PS: Strangely enough my favorite, and 2nd character in 3.5 was a monk. I did ok, until I forgot I was not a tank. The GM had some unlucky rolls which made me more confident than I should have been.

PS2:What happened to the OP? :)


I think the issue here is that people think some of us hate the monk. If I hated the monk I wouldn't be bothering to post because I wouldn't care. It is just that many people don't have fun playing someone who is 2nd or 3rd best or worse depending on the build at almost everything.
It makes it hard to get spotlight time, and be seen as a valuable member of the group. Now in some groups a GM will set things up so player Y can "be the man" at certain points in the game. I think that is cool. I have done it before, but I have had to do it for the monk more than any other class.


wraithstrike wrote:
I have had new people play wizards, sorcerers, and psions... but they still contributed some...

That is actually pretty close to my point. Many people seem to be saying: since the monk is not equal to the fighter with minimal knowledge of the game it is a waste of time, if it's not the best it is an anchor on the party, etc...

wraithstrike wrote:
... people who can play every other class reasonably well still suck at monks ...
....
**EXERCISE 1**
Reproduce the passage of the monk discussion that runs from "PS2:What happened to" down to "any other class.", word for word.
....
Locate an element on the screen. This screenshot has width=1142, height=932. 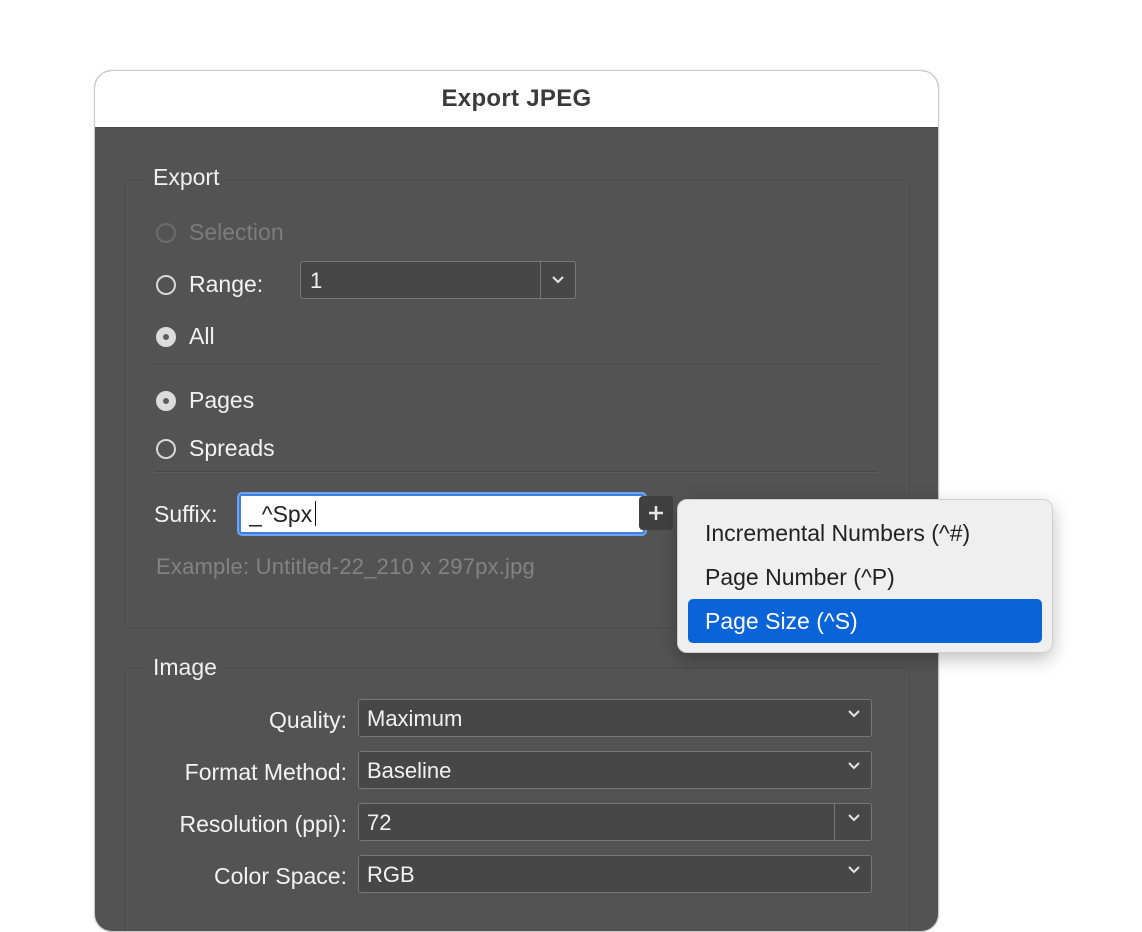
title-bar: Export JPEG is located at coordinates (516, 100).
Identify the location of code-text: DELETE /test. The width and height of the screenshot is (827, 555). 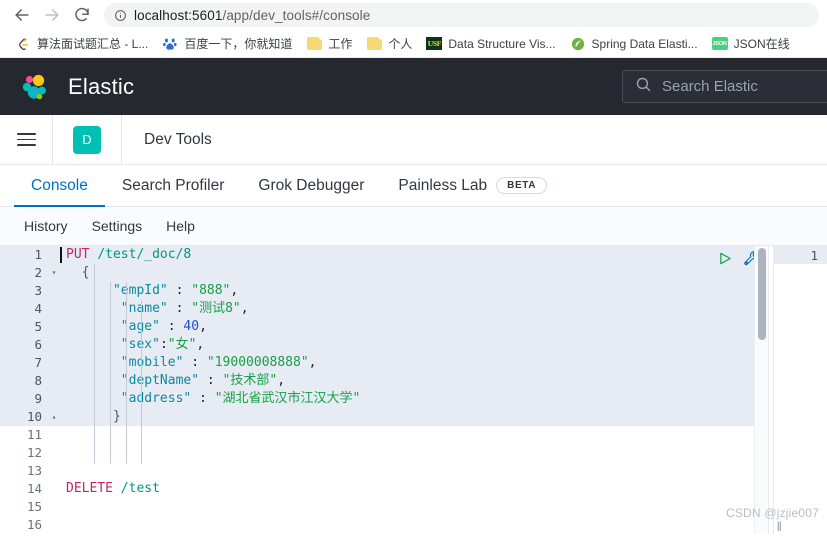
(414, 489).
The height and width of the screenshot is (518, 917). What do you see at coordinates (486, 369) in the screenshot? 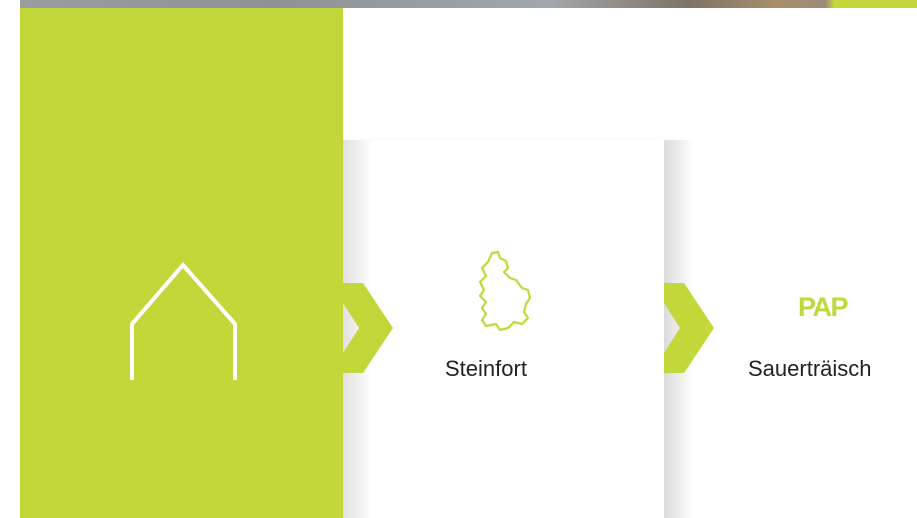
I see `breadcrumb-step-label: Steinfort` at bounding box center [486, 369].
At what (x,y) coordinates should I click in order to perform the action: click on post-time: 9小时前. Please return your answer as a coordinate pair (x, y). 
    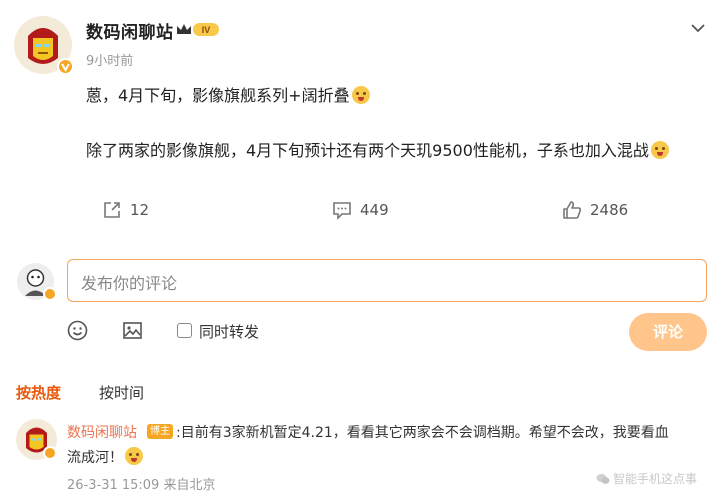
    Looking at the image, I should click on (110, 62).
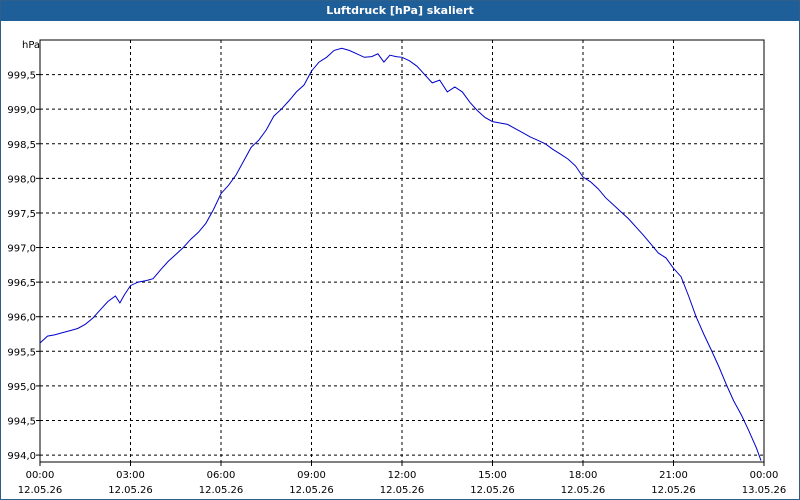 The image size is (800, 500). I want to click on y-tick-label: 999,0, so click(22, 110).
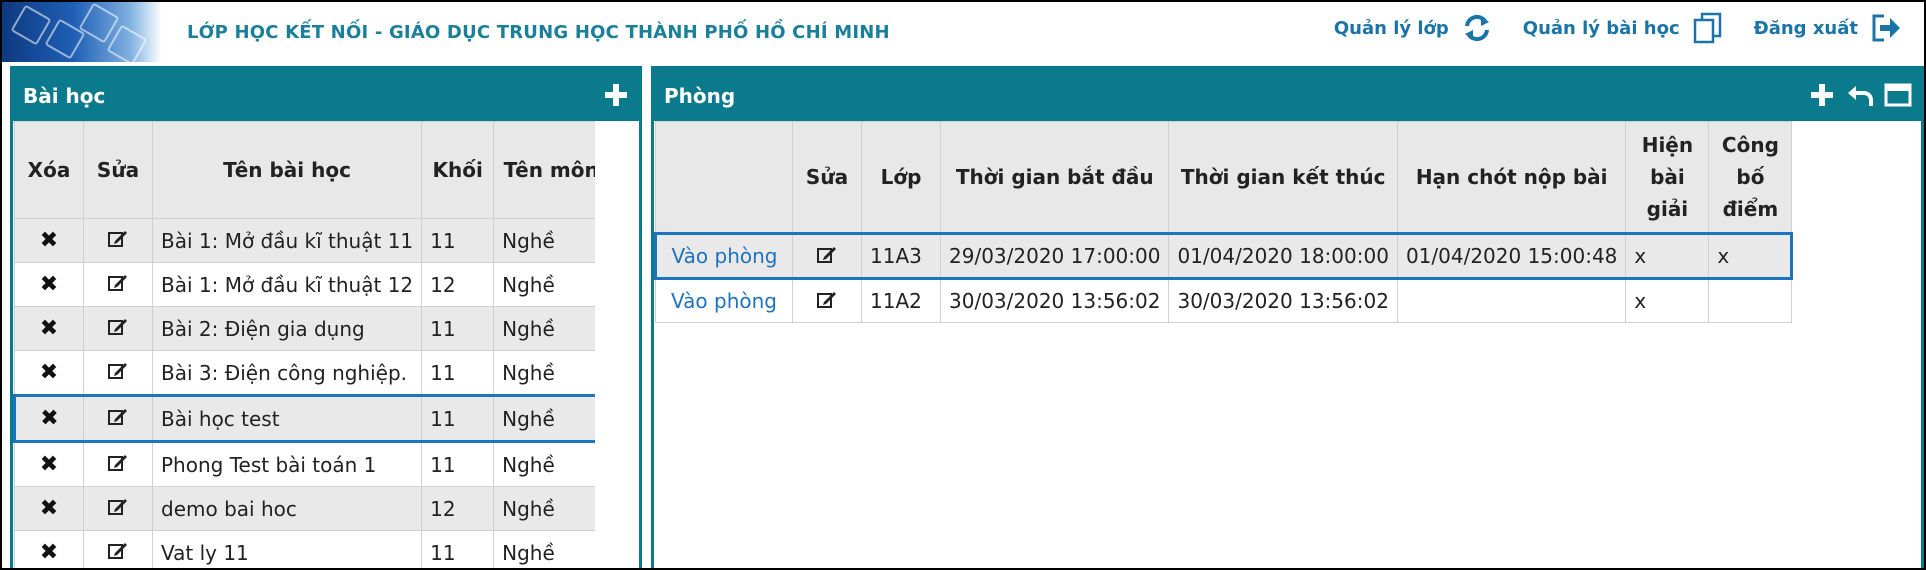 The width and height of the screenshot is (1926, 570). Describe the element at coordinates (287, 508) in the screenshot. I see `lesson-name: demo bai hoc` at that location.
....
**EXERCISE 2**
In the listing, rewrite everything from the line containing "At what (x,y)" down to the line containing "The image size", changing "coordinate pair" to "point" and leaving all else unchanged. Give only those lines, and leave the pictures out.

**TASK SOLUTION 1**
PS2:What happened to the OP? :)


I think the issue here is that people think some of us hate the monk. If I hated the monk I wouldn't be bothering to post because I wouldn't care. It is just that many people don't have fun playing someone who is 2nd or 3rd best or worse depending on the build at almost everything.
It makes it hard to get spotlight time, and be seen as a valuable member of the group. Now in some groups a GM will set things up so player Y can "be the man" at certain points in the game. I think that is cool. I have done it before, but I have had to do it for the monk more than any other class.

**TASK SOLUTION 2**
At what (x,y) coordinates should I click in order to perform the action: click on post-time: 9小时前. Please return your answer as a point (x, y). 
    Looking at the image, I should click on (110, 62).
 The image size is (800, 500). I want to click on y-tick-label: 999,0, so click(22, 110).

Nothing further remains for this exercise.